> Task statement: Below is a listing; reproduce exactly its lines from the one containing "Yönetmenler (322, 90)" to its last line, both ends kept, and no other lines.

> Data extract:
=== Section Start ===
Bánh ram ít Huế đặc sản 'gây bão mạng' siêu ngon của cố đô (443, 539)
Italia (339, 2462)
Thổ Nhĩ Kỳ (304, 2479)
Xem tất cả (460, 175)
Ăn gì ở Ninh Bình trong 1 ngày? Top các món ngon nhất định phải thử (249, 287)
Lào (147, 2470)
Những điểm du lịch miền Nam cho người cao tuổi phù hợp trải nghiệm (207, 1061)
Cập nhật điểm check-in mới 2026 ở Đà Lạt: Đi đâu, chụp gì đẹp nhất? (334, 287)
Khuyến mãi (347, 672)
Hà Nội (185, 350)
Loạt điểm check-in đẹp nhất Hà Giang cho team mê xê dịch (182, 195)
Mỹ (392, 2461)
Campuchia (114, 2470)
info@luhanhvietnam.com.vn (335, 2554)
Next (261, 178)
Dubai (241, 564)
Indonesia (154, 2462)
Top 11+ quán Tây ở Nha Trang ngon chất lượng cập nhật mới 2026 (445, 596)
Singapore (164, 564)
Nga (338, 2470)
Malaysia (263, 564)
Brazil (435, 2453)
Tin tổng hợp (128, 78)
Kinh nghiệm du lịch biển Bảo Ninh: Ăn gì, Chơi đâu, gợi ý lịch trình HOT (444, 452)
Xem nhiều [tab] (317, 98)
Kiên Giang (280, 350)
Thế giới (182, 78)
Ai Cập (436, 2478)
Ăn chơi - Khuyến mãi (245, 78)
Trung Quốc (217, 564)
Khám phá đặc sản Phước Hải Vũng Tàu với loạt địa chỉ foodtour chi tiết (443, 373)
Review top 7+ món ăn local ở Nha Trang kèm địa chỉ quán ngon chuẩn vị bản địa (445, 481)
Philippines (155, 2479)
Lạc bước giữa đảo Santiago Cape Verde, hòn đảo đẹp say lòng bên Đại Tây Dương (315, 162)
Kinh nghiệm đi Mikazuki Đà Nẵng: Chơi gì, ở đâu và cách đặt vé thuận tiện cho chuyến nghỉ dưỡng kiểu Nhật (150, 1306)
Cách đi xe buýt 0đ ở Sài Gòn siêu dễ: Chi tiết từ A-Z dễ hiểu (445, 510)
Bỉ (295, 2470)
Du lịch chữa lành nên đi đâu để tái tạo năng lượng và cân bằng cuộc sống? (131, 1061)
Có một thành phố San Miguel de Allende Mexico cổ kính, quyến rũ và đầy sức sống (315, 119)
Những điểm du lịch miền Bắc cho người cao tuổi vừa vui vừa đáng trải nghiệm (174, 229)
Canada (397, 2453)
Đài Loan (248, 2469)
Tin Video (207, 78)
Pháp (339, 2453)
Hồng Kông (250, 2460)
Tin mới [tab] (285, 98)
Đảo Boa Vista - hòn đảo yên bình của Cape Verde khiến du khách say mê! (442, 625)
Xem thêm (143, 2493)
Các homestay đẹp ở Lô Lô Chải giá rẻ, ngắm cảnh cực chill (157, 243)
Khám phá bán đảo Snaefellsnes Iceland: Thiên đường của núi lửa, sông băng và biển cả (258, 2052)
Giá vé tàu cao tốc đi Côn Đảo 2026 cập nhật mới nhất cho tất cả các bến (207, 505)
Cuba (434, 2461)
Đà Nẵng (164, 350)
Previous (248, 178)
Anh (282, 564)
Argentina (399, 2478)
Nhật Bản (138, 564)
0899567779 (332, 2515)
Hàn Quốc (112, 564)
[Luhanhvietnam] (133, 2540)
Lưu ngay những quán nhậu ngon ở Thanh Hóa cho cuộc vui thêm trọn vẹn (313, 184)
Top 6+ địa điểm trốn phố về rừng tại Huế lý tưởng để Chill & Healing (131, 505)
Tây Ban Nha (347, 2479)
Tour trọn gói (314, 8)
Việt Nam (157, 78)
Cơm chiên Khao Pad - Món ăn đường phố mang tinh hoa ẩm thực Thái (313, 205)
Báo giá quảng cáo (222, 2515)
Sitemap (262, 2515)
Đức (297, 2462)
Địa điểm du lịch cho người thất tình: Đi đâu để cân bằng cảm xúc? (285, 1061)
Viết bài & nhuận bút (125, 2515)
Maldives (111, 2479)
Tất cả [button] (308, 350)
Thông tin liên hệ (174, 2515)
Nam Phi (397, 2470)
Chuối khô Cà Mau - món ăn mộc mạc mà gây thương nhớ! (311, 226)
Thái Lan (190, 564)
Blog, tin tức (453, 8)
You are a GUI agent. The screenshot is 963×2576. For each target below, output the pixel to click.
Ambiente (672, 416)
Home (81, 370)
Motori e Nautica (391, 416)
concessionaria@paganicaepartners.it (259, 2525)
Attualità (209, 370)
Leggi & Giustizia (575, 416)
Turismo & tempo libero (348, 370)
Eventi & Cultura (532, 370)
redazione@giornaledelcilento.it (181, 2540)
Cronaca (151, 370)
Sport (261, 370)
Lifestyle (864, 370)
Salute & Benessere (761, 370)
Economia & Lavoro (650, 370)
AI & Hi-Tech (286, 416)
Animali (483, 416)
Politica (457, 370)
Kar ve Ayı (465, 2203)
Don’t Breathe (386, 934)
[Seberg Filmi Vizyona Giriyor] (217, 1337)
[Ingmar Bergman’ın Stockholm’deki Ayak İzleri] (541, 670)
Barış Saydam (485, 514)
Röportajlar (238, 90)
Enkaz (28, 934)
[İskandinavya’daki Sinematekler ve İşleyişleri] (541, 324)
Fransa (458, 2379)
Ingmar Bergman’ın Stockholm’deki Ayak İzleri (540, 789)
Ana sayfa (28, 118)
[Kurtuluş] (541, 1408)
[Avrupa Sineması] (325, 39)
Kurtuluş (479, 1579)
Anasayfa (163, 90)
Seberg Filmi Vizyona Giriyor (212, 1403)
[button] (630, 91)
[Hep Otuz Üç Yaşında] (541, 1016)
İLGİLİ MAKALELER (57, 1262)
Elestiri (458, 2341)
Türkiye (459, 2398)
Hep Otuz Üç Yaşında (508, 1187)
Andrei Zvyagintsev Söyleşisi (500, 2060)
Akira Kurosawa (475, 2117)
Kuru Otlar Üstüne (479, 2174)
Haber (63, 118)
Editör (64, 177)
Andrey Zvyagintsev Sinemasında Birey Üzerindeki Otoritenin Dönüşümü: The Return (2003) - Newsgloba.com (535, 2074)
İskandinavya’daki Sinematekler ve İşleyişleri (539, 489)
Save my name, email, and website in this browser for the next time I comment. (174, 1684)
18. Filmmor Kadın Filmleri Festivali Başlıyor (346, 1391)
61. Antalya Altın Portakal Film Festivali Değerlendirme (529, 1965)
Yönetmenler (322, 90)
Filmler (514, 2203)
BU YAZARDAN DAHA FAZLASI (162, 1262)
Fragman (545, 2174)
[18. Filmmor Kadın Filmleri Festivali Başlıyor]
=== Section End ===
> Output for this task:
Yönetmenler (322, 90)
Filmler (514, 2203)
BU YAZARDAN DAHA FAZLASI (162, 1262)
Fragman (545, 2174)
[18. Filmmor Kadın Filmleri Festivali Başlıyor]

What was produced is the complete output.